**Instructions for the task**
Rewrite every line of the listing, from the line containing "Locate each specified" through the line containing "reflection (430, 359)", and scale each coordinate by 1.35, rounding to whole numbers with halves going up. Keep all other wording unchanged, and leave the pictures out.

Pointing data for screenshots
[START]
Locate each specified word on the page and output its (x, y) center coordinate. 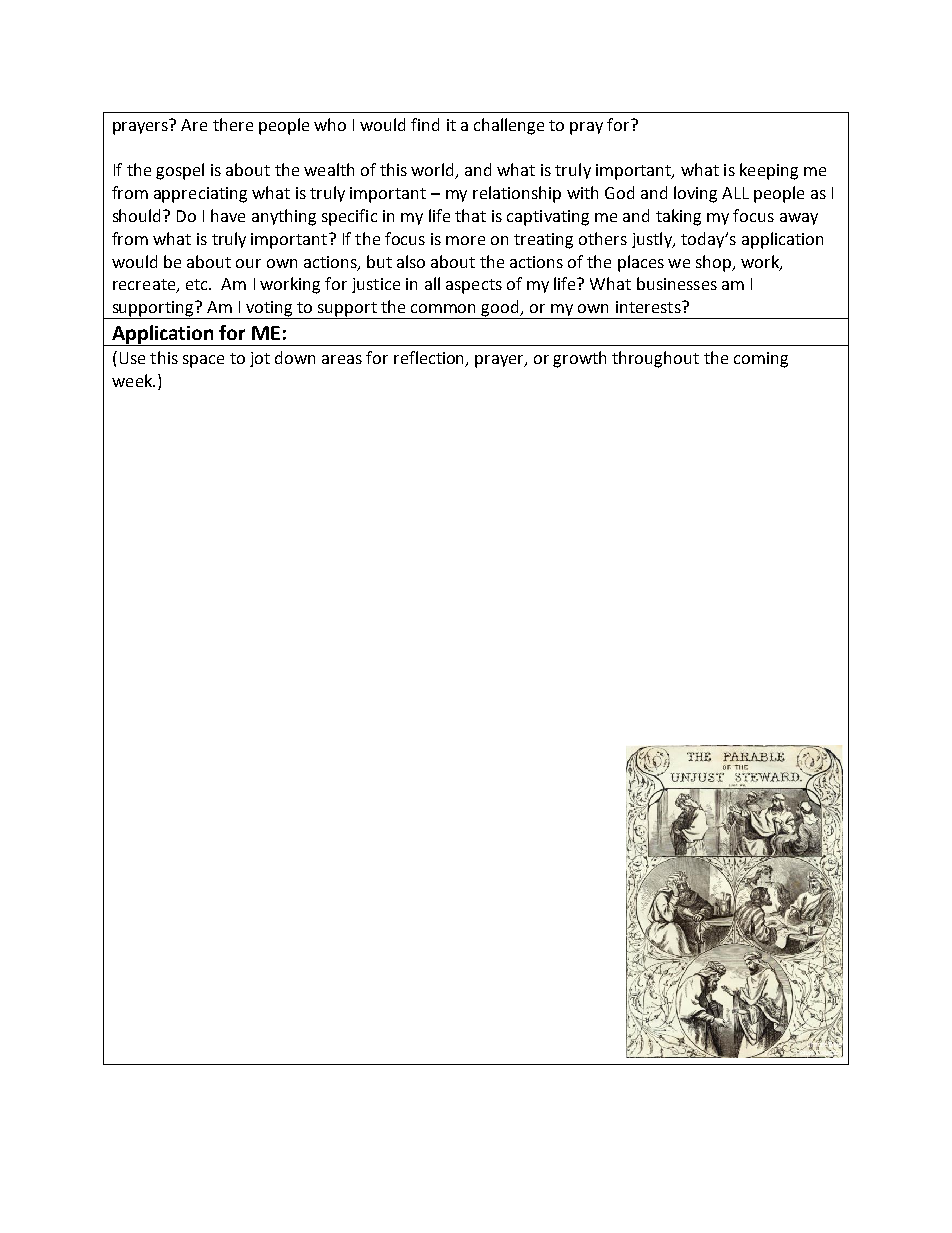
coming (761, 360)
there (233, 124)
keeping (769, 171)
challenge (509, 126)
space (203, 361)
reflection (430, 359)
[END]
[START]
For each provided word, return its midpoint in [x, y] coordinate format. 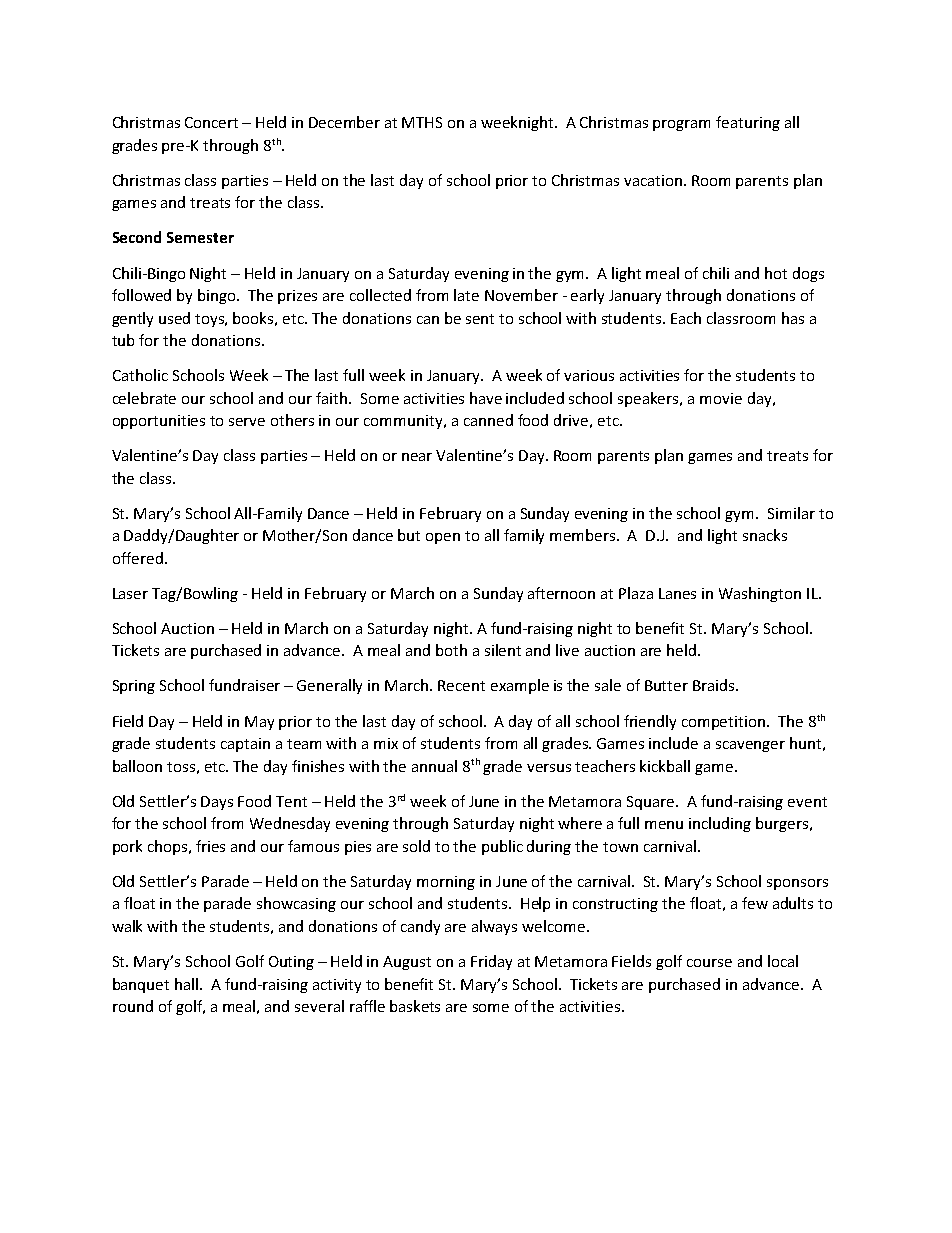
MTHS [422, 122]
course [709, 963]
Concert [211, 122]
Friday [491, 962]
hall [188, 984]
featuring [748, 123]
[END]
**Exercise response**
Locate each specified word on the page and output its (x, y) center coordinate. 
coming (1027, 486)
there (315, 167)
keeping (1038, 231)
challenge (687, 170)
space (274, 487)
reflection (581, 485)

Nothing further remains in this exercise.